Highly multiplexed immune profiling throughout adulthood reveals kinetics of lymphocyte infiltration in the aging mouse prostate.

Aging is a significant risk factor for disease in several tissues, including the prostate. Defining the kinetics of age-related changes in these tissues is critical for identifying regulators of aging and evaluating interventions to slow the aging process and reduce disease risk. An altered immune microenvironment is characteristic of prostatic aging in mice, but whether features of aging in the prostate emerge predominantly in old age or earlier in adulthood has not previously been established. Using highly multiplexed immune profiling and time-course analysis, we tracked the abundance of 29 immune cell clusters in the aging mouse prostate. Early in adulthood, myeloid cells comprise the vast majority of immune cells in the 3-month-old mouse prostate. Between 6 and 12 months of age, there is a profound shift towards a T and B lymphocyte-dominant mouse prostate immune microenvironment. Comparing the prostate to other urogenital tissues, we found similar features of age-related inflammation in the mouse bladder but not the kidney. In summary, our study offers new insight into the kinetics of prostatic inflammaging and the window when interventions to slow down age-related changes may be most effective.

Mass cytometry reveals species-specific differences and a new level of complexity for immune cells in the prostate.

Chronic inflammation in the benign prostate has been associated with a higher risk of developing prostate cancer. While a range of immune lineages is found in the prostate including T cells, B cells and myeloid cells, the specific subsets of immune cells with each major lineage have not been well described. In this study, we use mass cytometry (CyTOF) to comprehensively and reproducibly profile immune cells in mouse and human prostate. Using 4 myeloid markers (CD11b, CD11c, F4/80, Ly6C) in the mouse, we identified 8 phenotypically-distinct myeloid populations, demonstrating considerable heterogeneity within the immune compartment of the mouse prostate. We then profiled the prostate immune microenvironment from 9 human patients. Unlike the mouse prostate which is myeloid-dominant, the immune compartment in the benign human prostate is consistently T-lymphocyte-dominant. Using the X-shift algorithm to identify individual immune subsets based on marker expression, we found 57 phenotypically-distinct immune cell types in the human prostate. Despite similar proportions of T, B and myeloid lineage cells in the benign human prostate of all patients evaluated, we observed considerable interpatient heterogeneity in the abundance of more specific immune subsets. These findings highlight the importance of studying the immune compartment in the prostate at a granular level and will lead to future studies addressing the functional role of specific immune subsets in prostate epithelial transformation.

Expansion of Luminal Progenitor Cells in the Aging Mouse and Human Prostate.

Aging is associated with loss of tissue mass and a decline in adult stem cell function in many tissues. In contrast, aging in the prostate is associated with growth-related diseases including benign prostatic hyperplasia (BPH). Surprisingly, the effects of aging on prostate epithelial cells have not been established. Here we find that organoid-forming progenitor activity of mouse prostate basal and luminal cells is maintained with age. This is caused by an age-related expansion of progenitor-like luminal cells that share features with human prostate luminal progenitor cells. The increase in luminal progenitor cells may contribute to greater risk for growth-related disease in the aging prostate. Importantly, we demonstrate expansion of human luminal progenitor cells in BPH. In summary, we define a Trop2+ luminal progenitor subset and identify an age-related shift in the luminal compartment of the mouse and human prostate epithelium.

Exercise tasks -
1/ Summarize the three abstracts on the aging prostate and its immune cells in three sentences.
2/ In the abstracts on the aging prostate and its immune cells, list the myeloid markers used to identify myeloid populations in the mouse.

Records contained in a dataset
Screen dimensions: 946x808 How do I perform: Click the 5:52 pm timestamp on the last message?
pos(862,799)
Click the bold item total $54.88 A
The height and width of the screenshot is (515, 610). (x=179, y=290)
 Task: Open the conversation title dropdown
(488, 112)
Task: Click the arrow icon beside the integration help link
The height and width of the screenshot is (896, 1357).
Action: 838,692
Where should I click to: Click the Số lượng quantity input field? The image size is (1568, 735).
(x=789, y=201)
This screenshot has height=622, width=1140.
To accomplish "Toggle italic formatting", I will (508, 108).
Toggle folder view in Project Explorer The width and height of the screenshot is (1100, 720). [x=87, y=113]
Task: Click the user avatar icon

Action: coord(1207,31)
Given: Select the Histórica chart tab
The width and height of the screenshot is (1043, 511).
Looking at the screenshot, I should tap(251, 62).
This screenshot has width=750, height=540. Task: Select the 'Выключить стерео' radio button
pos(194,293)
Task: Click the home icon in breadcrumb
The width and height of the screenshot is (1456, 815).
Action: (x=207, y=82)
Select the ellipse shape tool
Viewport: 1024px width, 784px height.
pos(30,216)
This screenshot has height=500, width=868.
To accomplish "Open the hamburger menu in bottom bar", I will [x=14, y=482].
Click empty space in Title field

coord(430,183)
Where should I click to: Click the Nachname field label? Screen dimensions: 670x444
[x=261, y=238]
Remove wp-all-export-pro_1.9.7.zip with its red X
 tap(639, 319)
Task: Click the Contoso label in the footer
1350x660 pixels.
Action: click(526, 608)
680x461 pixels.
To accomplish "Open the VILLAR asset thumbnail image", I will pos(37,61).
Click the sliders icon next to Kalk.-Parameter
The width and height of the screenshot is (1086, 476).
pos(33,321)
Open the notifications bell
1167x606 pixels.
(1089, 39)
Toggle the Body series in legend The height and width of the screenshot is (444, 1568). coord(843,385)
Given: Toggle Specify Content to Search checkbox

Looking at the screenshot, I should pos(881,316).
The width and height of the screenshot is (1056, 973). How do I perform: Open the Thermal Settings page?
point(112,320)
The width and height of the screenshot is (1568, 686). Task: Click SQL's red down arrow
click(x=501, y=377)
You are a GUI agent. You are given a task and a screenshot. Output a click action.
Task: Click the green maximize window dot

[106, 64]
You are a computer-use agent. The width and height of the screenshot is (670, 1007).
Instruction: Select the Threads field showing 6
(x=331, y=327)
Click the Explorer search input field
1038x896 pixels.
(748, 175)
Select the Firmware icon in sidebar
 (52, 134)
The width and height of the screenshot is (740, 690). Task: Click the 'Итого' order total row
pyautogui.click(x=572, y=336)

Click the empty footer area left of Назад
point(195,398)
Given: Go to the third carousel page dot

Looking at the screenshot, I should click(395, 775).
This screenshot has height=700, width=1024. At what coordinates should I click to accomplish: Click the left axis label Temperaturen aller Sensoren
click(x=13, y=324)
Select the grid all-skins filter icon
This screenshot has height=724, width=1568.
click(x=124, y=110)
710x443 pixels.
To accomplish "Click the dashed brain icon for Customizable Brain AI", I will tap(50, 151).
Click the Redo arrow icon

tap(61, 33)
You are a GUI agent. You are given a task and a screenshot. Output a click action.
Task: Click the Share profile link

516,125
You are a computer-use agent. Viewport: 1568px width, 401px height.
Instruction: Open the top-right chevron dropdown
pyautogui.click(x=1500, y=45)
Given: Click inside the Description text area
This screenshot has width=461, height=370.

Exercise solutions -
1/ Time-course immune profiling showed that the mouse prostate immune compartment is mostly myeloid cells at 3 months but shifts toward T and B lymphocytes between 6 and 12 months, with similar age-related inflammation in the bladder but not the kidney. Mass cytometry identified 8 distinct myeloid populations in the mouse prostate and 57 immune cell types in the human prostate, which is T-lymphocyte-dominant and shows considerable interpatient variation in specific immune subsets. Organoid-forming progenitor activity of mouse prostate basal and luminal cells is maintained with age through an expansion of progenitor-like luminal cells, and human luminal progenitor cells are expanded in BPH.

2/
- CD11b
- CD11c
- F4/80
- Ly6C